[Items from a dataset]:
::::
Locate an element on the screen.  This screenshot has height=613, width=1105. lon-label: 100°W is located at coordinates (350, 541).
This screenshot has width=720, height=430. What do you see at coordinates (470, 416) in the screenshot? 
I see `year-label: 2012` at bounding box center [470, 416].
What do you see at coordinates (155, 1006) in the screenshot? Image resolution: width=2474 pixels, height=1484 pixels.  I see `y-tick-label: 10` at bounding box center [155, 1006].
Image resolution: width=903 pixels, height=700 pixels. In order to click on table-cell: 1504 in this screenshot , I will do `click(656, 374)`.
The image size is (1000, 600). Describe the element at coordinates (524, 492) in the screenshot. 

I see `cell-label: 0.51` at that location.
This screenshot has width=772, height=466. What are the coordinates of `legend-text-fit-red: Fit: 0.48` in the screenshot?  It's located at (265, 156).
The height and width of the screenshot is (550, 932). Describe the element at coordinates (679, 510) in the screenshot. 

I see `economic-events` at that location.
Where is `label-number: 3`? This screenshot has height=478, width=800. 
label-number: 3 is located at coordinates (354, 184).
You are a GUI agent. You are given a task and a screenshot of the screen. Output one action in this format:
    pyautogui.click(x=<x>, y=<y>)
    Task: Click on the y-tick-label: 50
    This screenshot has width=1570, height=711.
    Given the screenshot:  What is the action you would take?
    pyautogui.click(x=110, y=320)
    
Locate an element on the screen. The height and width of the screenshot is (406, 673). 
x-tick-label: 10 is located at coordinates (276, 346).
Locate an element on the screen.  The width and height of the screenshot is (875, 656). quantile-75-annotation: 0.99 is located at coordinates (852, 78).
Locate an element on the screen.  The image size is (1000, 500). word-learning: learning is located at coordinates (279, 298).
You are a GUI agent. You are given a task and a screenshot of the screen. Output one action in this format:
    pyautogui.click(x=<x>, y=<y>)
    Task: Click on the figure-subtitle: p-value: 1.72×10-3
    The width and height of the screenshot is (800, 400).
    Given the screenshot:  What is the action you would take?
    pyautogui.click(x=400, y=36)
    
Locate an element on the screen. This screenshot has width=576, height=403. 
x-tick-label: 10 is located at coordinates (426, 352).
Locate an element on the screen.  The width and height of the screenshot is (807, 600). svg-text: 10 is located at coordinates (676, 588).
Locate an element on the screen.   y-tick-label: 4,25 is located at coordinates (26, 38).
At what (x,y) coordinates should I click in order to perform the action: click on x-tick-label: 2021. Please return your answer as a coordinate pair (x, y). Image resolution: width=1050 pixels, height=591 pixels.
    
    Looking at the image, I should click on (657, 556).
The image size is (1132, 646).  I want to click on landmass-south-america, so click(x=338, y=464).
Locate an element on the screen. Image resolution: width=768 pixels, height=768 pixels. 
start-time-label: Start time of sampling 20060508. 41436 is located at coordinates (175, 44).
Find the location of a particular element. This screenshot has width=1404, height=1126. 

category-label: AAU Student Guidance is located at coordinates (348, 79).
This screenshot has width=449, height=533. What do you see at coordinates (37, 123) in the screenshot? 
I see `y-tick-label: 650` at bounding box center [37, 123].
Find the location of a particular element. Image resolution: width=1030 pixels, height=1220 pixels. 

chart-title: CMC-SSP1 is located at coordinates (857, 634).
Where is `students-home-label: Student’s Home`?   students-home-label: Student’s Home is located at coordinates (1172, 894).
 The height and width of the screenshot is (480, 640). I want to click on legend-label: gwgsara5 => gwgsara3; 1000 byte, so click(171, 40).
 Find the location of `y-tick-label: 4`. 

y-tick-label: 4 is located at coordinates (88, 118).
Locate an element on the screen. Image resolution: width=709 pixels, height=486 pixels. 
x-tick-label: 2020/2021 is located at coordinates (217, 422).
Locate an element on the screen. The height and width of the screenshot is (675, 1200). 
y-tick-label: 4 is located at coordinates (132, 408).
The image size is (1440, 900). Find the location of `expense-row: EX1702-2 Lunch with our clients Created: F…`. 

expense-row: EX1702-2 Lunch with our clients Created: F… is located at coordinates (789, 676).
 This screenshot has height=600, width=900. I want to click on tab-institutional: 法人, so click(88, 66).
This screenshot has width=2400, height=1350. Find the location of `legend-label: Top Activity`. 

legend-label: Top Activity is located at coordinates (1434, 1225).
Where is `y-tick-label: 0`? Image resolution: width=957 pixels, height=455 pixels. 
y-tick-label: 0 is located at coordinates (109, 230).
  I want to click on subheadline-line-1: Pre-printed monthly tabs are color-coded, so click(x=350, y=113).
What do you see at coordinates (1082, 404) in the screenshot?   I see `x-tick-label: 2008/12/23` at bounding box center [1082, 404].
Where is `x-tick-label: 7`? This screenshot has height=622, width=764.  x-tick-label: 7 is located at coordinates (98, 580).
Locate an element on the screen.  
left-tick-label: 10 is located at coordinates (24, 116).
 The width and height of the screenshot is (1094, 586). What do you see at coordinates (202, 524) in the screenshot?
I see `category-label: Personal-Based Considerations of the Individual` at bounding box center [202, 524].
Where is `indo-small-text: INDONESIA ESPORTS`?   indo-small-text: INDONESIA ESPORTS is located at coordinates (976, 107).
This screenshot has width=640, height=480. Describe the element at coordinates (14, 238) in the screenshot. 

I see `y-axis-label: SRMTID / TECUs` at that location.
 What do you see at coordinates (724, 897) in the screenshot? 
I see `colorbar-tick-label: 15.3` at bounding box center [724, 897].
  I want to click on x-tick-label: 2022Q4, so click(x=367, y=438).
::::
[PROBLEM REQUIREMENTS]: Copy word for word the lines from the one containing "Locate an element on the screen. Image resolution: width=768" to the one containing "legend-label: Top Activity is", including both of those lines.

[RESPONSE TO THIS EXERCISE]:
Locate an element on the screen. Image resolution: width=768 pixels, height=768 pixels. 
start-time-label: Start time of sampling 20060508. 41436 is located at coordinates (175, 44).
Find the location of a particular element. This screenshot has width=1404, height=1126. 

category-label: AAU Student Guidance is located at coordinates (348, 79).
This screenshot has width=449, height=533. What do you see at coordinates (37, 123) in the screenshot? 
I see `y-tick-label: 650` at bounding box center [37, 123].
Find the location of a particular element. Image resolution: width=1030 pixels, height=1220 pixels. 

chart-title: CMC-SSP1 is located at coordinates (857, 634).
Where is `students-home-label: Student’s Home`?   students-home-label: Student’s Home is located at coordinates (1172, 894).
 The height and width of the screenshot is (480, 640). I want to click on legend-label: gwgsara5 => gwgsara3; 1000 byte, so click(171, 40).
 Find the location of `y-tick-label: 4`. 

y-tick-label: 4 is located at coordinates (88, 118).
Locate an element on the screen. Image resolution: width=709 pixels, height=486 pixels. 
x-tick-label: 2020/2021 is located at coordinates (217, 422).
Locate an element on the screen. The height and width of the screenshot is (675, 1200). 
y-tick-label: 4 is located at coordinates (132, 408).
The image size is (1440, 900). Find the location of `expense-row: EX1702-2 Lunch with our clients Created: F…`. 

expense-row: EX1702-2 Lunch with our clients Created: F… is located at coordinates (789, 676).
 This screenshot has height=600, width=900. I want to click on tab-institutional: 法人, so click(88, 66).
This screenshot has width=2400, height=1350. Find the location of `legend-label: Top Activity`. 

legend-label: Top Activity is located at coordinates (1434, 1225).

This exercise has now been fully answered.